For Scala teams moving off YARN, this matters. The official operator is what Spark's own committers are building against, which means the long-term integration story (Spark Connect, declarative pipelines, native execution) lands here first.
What the Operator Gives You
The operator manages two custom resources:
SparkApplication— a single Spark job. Submit it, the operator launches a driver pod, the driver spawns executor pods, the job runs to completion, pods clean up. This is the equivalent of runningspark-submitonce.SparkCluster— a long-running Spark cluster (standalone-mode style) with configurable workers.

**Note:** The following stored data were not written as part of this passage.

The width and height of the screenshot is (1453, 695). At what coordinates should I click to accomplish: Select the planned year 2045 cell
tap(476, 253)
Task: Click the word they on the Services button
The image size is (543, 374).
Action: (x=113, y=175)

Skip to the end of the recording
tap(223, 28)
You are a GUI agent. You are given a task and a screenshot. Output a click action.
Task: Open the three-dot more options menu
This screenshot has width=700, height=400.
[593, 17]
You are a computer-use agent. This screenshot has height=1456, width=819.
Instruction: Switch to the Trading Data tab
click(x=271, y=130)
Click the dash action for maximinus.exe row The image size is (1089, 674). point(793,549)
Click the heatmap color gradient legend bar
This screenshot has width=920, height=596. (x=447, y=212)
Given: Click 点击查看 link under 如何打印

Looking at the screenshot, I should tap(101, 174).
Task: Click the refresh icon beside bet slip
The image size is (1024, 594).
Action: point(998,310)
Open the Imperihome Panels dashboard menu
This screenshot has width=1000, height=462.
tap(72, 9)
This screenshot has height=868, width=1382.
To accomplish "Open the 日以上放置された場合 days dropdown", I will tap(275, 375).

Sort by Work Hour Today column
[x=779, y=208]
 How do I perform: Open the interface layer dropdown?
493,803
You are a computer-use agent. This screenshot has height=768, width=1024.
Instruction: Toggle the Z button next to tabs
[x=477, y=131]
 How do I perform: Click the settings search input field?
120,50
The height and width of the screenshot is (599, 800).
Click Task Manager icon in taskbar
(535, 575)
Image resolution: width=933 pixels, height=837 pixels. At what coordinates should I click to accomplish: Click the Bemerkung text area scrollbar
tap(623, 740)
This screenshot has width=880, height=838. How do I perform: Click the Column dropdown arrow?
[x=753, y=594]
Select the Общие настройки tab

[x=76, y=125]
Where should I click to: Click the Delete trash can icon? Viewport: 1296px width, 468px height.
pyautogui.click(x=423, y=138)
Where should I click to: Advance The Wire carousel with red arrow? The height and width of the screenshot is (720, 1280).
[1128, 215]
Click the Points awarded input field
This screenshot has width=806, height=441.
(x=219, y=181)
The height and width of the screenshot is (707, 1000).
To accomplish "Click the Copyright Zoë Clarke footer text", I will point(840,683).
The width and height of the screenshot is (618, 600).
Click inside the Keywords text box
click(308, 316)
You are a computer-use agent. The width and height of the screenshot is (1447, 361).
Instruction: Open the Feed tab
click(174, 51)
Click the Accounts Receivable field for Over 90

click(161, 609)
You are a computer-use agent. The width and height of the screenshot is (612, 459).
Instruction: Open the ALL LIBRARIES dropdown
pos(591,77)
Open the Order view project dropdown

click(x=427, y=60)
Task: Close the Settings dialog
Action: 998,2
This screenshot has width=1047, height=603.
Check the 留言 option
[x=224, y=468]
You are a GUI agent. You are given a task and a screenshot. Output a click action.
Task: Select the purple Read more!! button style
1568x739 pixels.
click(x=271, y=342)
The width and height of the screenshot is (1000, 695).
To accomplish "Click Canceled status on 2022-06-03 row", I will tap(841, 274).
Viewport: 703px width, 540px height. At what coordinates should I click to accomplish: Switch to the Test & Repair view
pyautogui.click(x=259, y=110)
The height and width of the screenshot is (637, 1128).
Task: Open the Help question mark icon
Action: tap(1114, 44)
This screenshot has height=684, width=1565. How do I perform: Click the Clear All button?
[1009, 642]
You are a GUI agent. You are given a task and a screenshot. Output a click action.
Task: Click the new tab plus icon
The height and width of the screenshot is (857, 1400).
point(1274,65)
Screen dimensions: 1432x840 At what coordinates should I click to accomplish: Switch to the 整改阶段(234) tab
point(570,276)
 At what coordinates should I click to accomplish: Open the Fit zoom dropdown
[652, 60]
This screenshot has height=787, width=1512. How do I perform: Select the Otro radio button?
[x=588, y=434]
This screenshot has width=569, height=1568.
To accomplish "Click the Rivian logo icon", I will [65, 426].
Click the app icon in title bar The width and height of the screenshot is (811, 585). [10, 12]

Useful for Spark Connect servers, notebook backends, or any persistent service-style deployment.
Both are Kubernetes-native: you kubectl apply -f a YAML manifest and the operator reconciles to the desired state. No more wrapping spark-submit in a CI script and parsing exit codes.
Prerequisites
Before installing, check that you have:
- Apache Spark 3.5 or newer (4.0 and 4.1 are fully supported)
- Kubernetes 1.34 or newer
- Helm 3.0 or newer
- A container registry the cluster can pull from (for your Spark application image)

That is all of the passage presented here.